Data records START

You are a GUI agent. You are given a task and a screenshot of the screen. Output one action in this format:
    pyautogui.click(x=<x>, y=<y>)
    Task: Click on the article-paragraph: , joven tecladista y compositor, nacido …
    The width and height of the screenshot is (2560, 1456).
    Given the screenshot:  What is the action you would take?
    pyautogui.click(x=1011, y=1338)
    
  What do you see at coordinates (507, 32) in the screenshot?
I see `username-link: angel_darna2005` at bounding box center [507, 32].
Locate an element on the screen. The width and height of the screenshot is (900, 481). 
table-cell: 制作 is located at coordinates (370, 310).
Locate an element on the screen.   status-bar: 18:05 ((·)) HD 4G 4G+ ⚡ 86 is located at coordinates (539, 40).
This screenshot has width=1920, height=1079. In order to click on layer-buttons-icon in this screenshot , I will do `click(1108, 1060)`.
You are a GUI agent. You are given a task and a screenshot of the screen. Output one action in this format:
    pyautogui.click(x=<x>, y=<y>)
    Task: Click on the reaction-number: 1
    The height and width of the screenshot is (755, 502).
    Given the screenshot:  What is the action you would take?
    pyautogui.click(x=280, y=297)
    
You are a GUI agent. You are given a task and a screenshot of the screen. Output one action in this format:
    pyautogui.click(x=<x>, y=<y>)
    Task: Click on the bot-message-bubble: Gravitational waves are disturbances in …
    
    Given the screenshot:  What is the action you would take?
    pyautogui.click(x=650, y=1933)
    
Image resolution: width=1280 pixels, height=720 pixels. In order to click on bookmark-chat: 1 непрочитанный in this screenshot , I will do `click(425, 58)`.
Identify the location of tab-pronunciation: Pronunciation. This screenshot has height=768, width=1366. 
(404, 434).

Data records END

Work instruction: Copy out every one of the stored data lines above verbatim, keeping each character unchanged.

Result of the exercise:
You are a GUI agent. You are given a task and a screenshot of the screen. Output one action in this format:
    pyautogui.click(x=<x>, y=<y>)
    Task: Click on the article-paragraph: , joven tecladista y compositor, nacido …
    The width and height of the screenshot is (2560, 1456).
    Given the screenshot:  What is the action you would take?
    pyautogui.click(x=1011, y=1338)
    
  What do you see at coordinates (507, 32) in the screenshot?
I see `username-link: angel_darna2005` at bounding box center [507, 32].
Locate an element on the screen. The width and height of the screenshot is (900, 481). 
table-cell: 制作 is located at coordinates (370, 310).
Locate an element on the screen.   status-bar: 18:05 ((·)) HD 4G 4G+ ⚡ 86 is located at coordinates (539, 40).
This screenshot has width=1920, height=1079. In order to click on layer-buttons-icon in this screenshot , I will do `click(1108, 1060)`.
You are a GUI agent. You are given a task and a screenshot of the screen. Output one action in this format:
    pyautogui.click(x=<x>, y=<y>)
    Task: Click on the reaction-number: 1
    The height and width of the screenshot is (755, 502).
    Given the screenshot:  What is the action you would take?
    pyautogui.click(x=280, y=297)
    
You are a GUI agent. You are given a task and a screenshot of the screen. Output one action in this format:
    pyautogui.click(x=<x>, y=<y>)
    Task: Click on the bot-message-bubble: Gravitational waves are disturbances in …
    
    Given the screenshot:  What is the action you would take?
    pyautogui.click(x=650, y=1933)
    
Image resolution: width=1280 pixels, height=720 pixels. In order to click on bookmark-chat: 1 непрочитанный in this screenshot , I will do `click(425, 58)`.
Identify the location of tab-pronunciation: Pronunciation. This screenshot has height=768, width=1366. 
(404, 434).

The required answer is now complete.